The reality is that little in the history of the governments dealings with the nations has been constitutional in nature.
What I believe is the motivation behind this resistance to passage is the long held belief of the Republican party that whites are gifted with some innate superiority regarding other ethnic groups,specifically white males, that, and they apparently see the passage of this bill as an incremental step that would further the nations credibility in seeking and claiming sovereignty.
In a union of states where power is wielded by a centralized authority a sovereign nation or nations with the ability to govern themselves, create their own laws, and enter into treaties and agreements with whoever they desired to be sitting in their midst doesn’t go down well, it isn’t deemed acceptable. Especially in the present political climate of rumblings about states rights and even secession.

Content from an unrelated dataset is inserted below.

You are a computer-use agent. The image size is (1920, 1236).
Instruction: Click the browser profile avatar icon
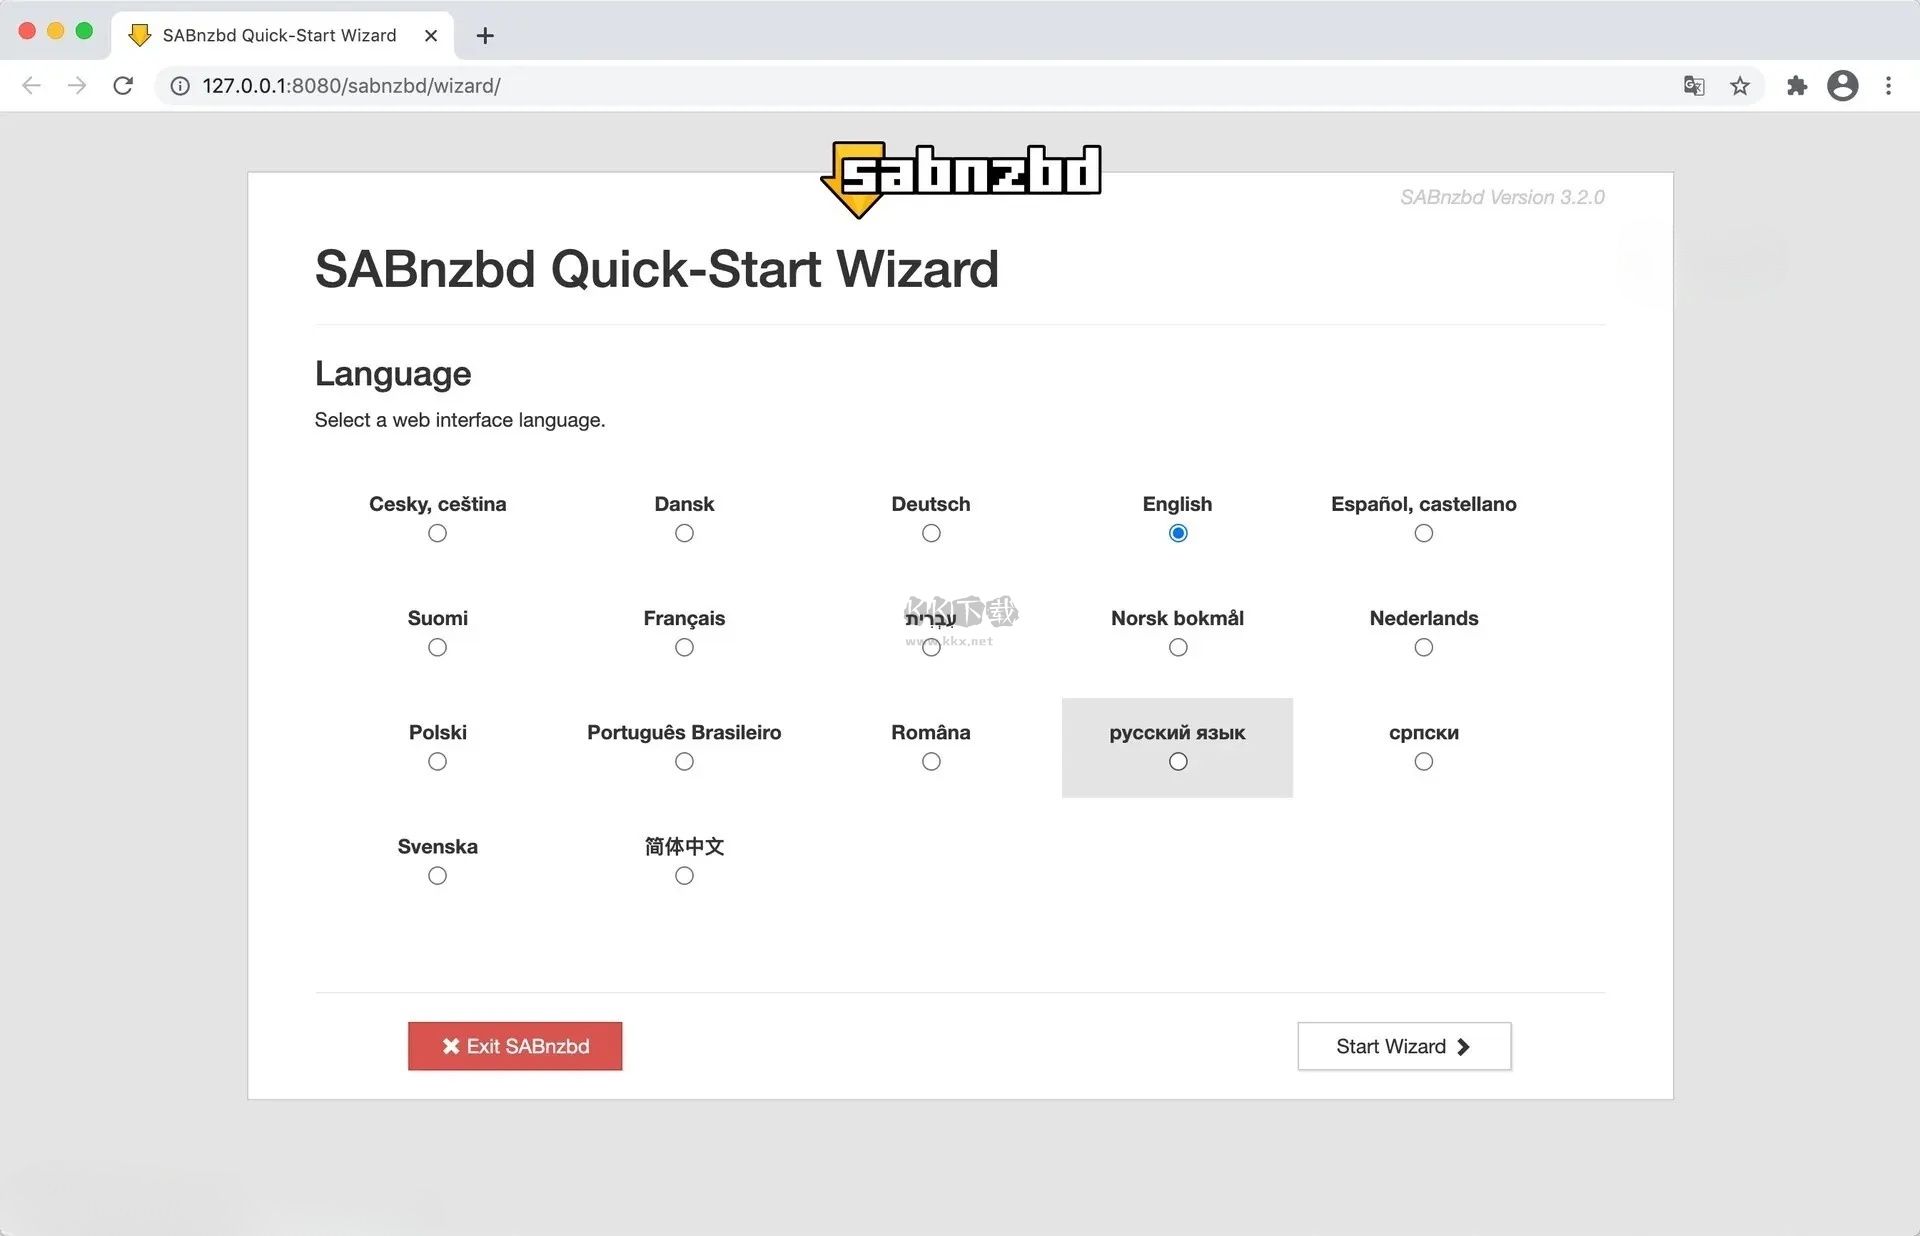pos(1843,86)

What shouldn’t be overlooked when our people rightfully take issue with this is that it is basically the same argument Russell Means presented when the Dine attempted to hold him accountable for the assault of his one armed eighty year old then Dine father in law.
Russell claimed that in not being of their nation the Dine did not have the authority or essential sovereignty to arrest or try him.
This despite the fact that he was married to a Dine woman, living on Dine land, and committed his crime on their land.
Among Russell’s more inane and predictable arguments was that it was his belief he wouldn’t receive a fair trail, as if to say his treatment of his father in law was fair-but then we’ve heard that often enough from those in the AIM leadership haven’t we?
Maybe the Republicans can present the same argument and follow the trail Russell blazed in claiming a non indigenous person wouldn’t receive a fair trial because he surely had the same sense of entitlement.
Russell claimed to be a lot of things he wasn’t, and he vacillated back and forth between political party affiliation and positions as it served whatever agenda he had-but I think one would have to say he was at a heart a Republican when it came to issues regarding our ability to adjudicate matters and sovereignty,when it came to empowering and protecting women despite all the self promotion in talk of matriarchy, liberation, patriotism, and sovereignty.
What is going on related to this legislation should be a Howard Beale moment for us, for our indigenous journalists-we should all stand up, say we’re made as hell, not going take it anymore and demand passage. That would be the true “liberator” “patriot” thing to do, and might set an example for the AIM leadership.